>>>
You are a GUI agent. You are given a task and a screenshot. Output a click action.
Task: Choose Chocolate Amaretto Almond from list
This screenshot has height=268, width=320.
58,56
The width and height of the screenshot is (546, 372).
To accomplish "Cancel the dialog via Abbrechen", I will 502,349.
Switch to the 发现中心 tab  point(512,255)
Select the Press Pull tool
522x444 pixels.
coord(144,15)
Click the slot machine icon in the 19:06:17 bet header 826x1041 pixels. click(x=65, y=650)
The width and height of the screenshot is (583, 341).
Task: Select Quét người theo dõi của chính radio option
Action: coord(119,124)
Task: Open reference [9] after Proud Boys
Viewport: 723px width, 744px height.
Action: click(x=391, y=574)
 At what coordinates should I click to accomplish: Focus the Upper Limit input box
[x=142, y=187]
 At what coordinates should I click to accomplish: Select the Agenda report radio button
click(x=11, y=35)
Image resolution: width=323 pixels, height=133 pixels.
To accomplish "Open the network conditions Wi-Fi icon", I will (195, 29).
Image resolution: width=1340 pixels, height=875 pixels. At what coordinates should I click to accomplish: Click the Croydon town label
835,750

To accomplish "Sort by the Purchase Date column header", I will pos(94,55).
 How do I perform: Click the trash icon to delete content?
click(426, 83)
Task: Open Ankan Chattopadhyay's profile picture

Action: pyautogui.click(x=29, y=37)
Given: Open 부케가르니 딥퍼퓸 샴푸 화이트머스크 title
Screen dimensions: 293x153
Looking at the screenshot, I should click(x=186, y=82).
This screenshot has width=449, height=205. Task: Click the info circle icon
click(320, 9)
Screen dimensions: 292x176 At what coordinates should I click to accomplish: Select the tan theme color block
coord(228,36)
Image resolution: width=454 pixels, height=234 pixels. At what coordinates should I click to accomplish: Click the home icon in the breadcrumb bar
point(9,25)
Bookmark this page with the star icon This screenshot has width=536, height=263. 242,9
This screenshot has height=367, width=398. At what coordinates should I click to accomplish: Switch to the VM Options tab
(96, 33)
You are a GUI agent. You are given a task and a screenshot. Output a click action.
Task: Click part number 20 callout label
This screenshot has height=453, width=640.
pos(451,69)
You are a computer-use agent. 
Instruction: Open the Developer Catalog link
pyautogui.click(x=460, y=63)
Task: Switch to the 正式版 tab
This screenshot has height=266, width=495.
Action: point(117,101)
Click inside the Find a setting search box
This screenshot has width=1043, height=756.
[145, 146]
<<<
### TASK ITEM
Read through the data above. Report each line that has the word "will".

### OUTPUT OF THE EXERCISE
To accomplish "Cancel the dialog via Abbrechen", I will 502,349.
To accomplish "Open the network conditions Wi-Fi icon", I will (195, 29).
To accomplish "Sort by the Purchase Date column header", I will pos(94,55).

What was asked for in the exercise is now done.